Township in Ohio, US

Whitewater Township is one of the twelve townships of Hamilton County, Ohio, United States. The population was 6,375 as of the 2020 census.

==Name and history==
It is the only Whitewater Township statewide.

==Geography==
Located in the western part of the county, it borders the following townships:
- Harrison Township - north
- Crosby Township - northeast, west of Colerain Township
- Colerain Township - northeast, east of Crosby Township
- Miami Township - southeast
- Lawrenceburg Township, Dearborn County, Indiana - southwest
- Miller Township, Dearborn County, Indiana - west
- Harrison Township, Dearborn County, Indiana - northwest corner

No municipalities are located in Whitewater Township, although four unincorporated census-designated places lie in the township: Elizabethtown in the southwest, Hooven in the southeast, Blue Jay in the north, and Miamitown in the east.

==Demographics==

Historical population
| Census | Pop. | Note | %± |
| 1820 | 1,661 |  | — |
| 1850 | 1,344 |  | — |
| 1860 | 1,421 |  | 5.7% |
| 1870 | 1,609 |  | 13.2% |
| 1880 | 1,575 |  | −2.1% |
| 1890 | 1,317 |  | −16.4% |
| 1900 | 1,291 |  | −2.0% |
| 1910 | 1,337 |  | 3.6% |
| 1920 | 1,467 |  | 9.7% |
| 1930 | 1,567 |  | 6.8% |
| 1940 | 1,964 |  | 25.3% |
| 1950 | 2,091 |  | 6.5% |
| 1960 | 2,883 |  | 37.9% |
| 1970 | 3,318 |  | 15.1% |
| 1980 | 4,662 |  | 40.5% |
| 1990 | 5,178 |  | 11.1% |
| 2000 | 5,564 |  | 7.5% |
| 2010 | 5,519 |  | −0.8% |
| 2020 | 6,375 |  | 15.5% |
Sources:

===2020 census===
As of the census of 2020, there were 6,375 people living in the township, for a population density of 251.3 people per square mile (97.0/km^{2}). There were 2,791 housing units. The racial makeup of the township was 90.3% White, 1.8% Black or African American, 0.2% Native American, 0.3% Asian, 0.1% Pacific Islander, 1.5% from some other race, and 5.9% from two or more races. 3.6% of the population were Hispanic or Latino of any race.

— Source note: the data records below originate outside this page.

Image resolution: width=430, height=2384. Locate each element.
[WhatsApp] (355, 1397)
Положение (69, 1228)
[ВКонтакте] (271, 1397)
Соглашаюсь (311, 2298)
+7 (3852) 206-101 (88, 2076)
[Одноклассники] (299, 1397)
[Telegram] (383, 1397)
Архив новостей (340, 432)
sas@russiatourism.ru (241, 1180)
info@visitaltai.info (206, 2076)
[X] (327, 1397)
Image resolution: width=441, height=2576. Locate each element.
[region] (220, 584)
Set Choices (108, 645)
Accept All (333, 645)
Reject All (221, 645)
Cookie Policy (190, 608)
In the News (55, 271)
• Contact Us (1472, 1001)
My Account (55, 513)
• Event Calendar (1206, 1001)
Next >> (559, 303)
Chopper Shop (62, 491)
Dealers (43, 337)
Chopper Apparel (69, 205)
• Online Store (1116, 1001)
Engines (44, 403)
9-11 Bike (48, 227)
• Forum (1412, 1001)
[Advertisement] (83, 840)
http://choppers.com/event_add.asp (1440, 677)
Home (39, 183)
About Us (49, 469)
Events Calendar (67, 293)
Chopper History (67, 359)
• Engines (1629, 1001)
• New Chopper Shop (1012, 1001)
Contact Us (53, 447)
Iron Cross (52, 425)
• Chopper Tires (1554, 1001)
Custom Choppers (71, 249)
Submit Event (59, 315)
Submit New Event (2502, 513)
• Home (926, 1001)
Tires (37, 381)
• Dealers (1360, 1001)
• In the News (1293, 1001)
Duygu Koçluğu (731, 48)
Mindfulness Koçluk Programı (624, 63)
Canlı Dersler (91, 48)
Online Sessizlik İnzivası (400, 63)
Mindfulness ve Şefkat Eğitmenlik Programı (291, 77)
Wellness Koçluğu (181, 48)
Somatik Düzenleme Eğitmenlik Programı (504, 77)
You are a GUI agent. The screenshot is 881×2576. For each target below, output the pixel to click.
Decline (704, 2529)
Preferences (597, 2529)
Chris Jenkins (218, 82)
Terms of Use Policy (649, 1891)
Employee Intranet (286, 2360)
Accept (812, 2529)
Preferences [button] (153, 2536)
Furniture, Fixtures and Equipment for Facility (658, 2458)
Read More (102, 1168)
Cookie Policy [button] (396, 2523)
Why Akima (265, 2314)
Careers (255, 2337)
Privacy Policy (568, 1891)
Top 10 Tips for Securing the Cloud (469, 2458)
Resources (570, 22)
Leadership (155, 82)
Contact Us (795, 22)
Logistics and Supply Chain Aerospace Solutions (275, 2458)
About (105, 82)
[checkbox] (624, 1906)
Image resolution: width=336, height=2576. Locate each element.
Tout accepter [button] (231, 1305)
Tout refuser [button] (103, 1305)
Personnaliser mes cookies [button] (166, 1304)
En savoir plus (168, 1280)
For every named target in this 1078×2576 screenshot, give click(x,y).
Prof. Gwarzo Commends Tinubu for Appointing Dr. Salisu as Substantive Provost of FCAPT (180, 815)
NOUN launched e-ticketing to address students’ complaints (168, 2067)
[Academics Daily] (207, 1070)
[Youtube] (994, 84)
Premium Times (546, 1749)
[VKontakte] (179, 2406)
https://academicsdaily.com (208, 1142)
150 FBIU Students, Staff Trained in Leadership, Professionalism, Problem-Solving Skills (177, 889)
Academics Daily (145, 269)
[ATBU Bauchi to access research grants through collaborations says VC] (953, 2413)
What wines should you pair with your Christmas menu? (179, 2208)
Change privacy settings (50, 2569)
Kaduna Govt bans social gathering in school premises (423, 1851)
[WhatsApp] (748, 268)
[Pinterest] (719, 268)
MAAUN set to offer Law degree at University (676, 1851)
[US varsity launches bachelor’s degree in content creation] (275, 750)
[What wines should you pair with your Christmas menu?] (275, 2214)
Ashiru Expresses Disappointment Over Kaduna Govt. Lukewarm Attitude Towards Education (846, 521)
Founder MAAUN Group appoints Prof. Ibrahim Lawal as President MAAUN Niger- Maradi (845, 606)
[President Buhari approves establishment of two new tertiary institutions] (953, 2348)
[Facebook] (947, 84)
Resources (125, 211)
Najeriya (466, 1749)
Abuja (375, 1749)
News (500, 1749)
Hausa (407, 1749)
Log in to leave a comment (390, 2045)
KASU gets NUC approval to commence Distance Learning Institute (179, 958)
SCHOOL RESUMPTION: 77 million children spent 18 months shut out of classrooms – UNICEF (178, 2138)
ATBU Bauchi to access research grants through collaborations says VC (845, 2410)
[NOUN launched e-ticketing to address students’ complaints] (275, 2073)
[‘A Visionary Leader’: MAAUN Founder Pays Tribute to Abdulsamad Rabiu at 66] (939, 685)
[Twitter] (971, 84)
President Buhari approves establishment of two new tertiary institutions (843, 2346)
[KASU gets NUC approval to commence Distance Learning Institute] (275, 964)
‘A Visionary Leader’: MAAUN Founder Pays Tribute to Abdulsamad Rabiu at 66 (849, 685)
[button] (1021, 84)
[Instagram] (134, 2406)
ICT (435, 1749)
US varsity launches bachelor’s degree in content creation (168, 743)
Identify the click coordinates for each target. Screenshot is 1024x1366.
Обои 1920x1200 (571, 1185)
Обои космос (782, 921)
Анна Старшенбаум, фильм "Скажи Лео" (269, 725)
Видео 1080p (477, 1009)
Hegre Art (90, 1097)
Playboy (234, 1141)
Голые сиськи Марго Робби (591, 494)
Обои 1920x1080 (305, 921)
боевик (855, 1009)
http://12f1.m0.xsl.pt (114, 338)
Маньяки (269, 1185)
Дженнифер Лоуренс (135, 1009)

There were 2,562 households, out of which 30.2% had children under the age of 18 living with them, 41.9% were married couples living together, 21.0% had a male householder with no spouse present, and 24.9% had a female householder with no spouse present. 30.4% of all households were made up of individuals, and 15.5% were someone living alone who was 65 years of age or older. The average household size was 2.43, and the average family size was 3.15.

25.2% of the township's population were under the age of 18, 57.8% were 18 to 64, and 17.0% were 65 years of age or older. The median age was 38.5. For every 100 females, there were 87.4 males.

According to the U.S. Census American Community Survey, for the period 2016-2020 the estimated median annual income for a household in the township was $55,957, and the median income for a family was $66,878. About 17.3% of the population were living below the poverty line, including 27.4% of those under age 18 and 6.0% of those age 65 or over. About 60.1% of the population were employed, and 16.0% had a bachelor's degree or higher.

==Government==
The township is governed by a three-member board of trustees, who are elected in November of odd-numbered years to a four-year term beginning on the following January 1. Two are elected in the year after the presidential election and one is elected in the year before it. There is also an elected township fiscal officer, who serves a four-year term beginning on April 1 of the year after the election, which is held in November of the year before the presidential election. Vacancies in the fiscal officership or on the board of trustees are filled by the remaining trustees.